The endpoint of atropinisation is traditionally in the absence of oropharyngeal secretions. Pupil size can only be used as an endpoint if miosis is present on admission. Patients will often require an atropine infusion to maintain atropinisation and infusions of 10-20 mg /hr or more may be required although this is very rare with carbamate poisoning.
In severe poisoning, measurement of peripheral vascular resistance may be a better measure of atropinisation as in some circumstances cholinergic features may be surprisingly minimal and hypotension/tachycardia due to circulating acetylcholine is the dominant clinical feature. Most patients with carbamate poisoning require approximately 6-12 hours of atropine treatment but should be observed for a further 24 hours after the last atropine dose.
Pralidoxime
Pralidoxime binds to organophosphates but does not bind particularly well to carbamates. In animal work, it is suggested that with carbaryl poisoning, pralidoxime may actually increase acetylcholinesterase inactivation. However, if a combination of carbamate and organophosphate poisoning has occurred pralidoxime should be given as per organophosphate poisoning section.
Treatment of specific complications
Seizures
Seizures with carbamate poisoning are very rare but if they occur should be treated with diazepam 10-20 mg intravenously and if that is unsuccessful followed by phenobarbitone 15 mg/kg intravenously with elective intubation and ventilation (without paralysis).
LATE COMPLICATIONS
Patients should be reviewed for evidence of late neurological sequelae although the evidence for this is much weaker than for organophosphates
REFERENCES
Bradberry SM, Vale JA. How toxic are carbamate insecticides? EAPCCT XIX International Congress abstract. J Toxicol Clin Toxicol 1999; 37(3):372-373.
Casey PB. Carbamate insecticides: are oximes harmful, beneficial or unnecessary? EAPCCT XIX International Congress abstract.
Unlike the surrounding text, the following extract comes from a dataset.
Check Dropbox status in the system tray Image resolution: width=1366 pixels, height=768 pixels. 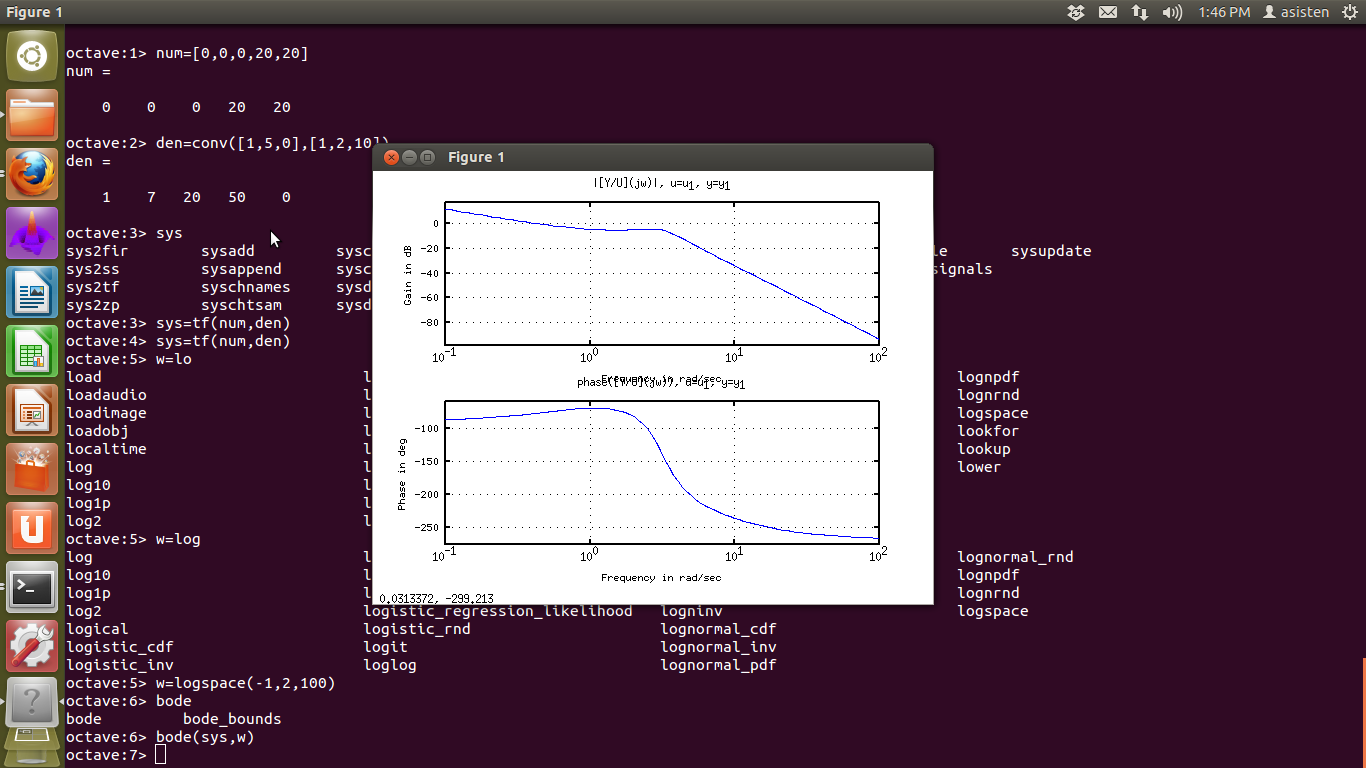1075,12
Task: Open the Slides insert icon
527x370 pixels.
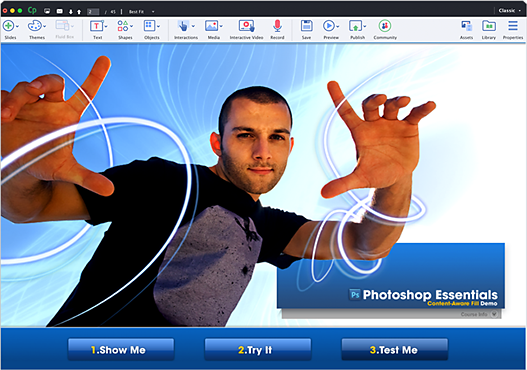Action: tap(8, 26)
J Toxicol Clin Toxicol 1999; 37(3):373-374.
Wagner SL. Diagnosis and treatment of organophosphate and carbamate intoxication. Occup Med 1997; 12(2):239-249.
Kurtz PH. Pralidoxime in the treatment of carbamate intoxication Am J Emerg Med 1990; 8(1):68-70.
Keifer MC, Mahurin RK. Chronic neurologic effects of pesticide exposure. Occup Med 1997; 12(2):291-304.
Buckley NA, Dawson AH, Whyte IM. Organophosphate poisoning: Peripheral vascular resistance - a measure of adequate atropinization. Journal of Toxicology - Clinical Toxicology 1994;32(1):61-68.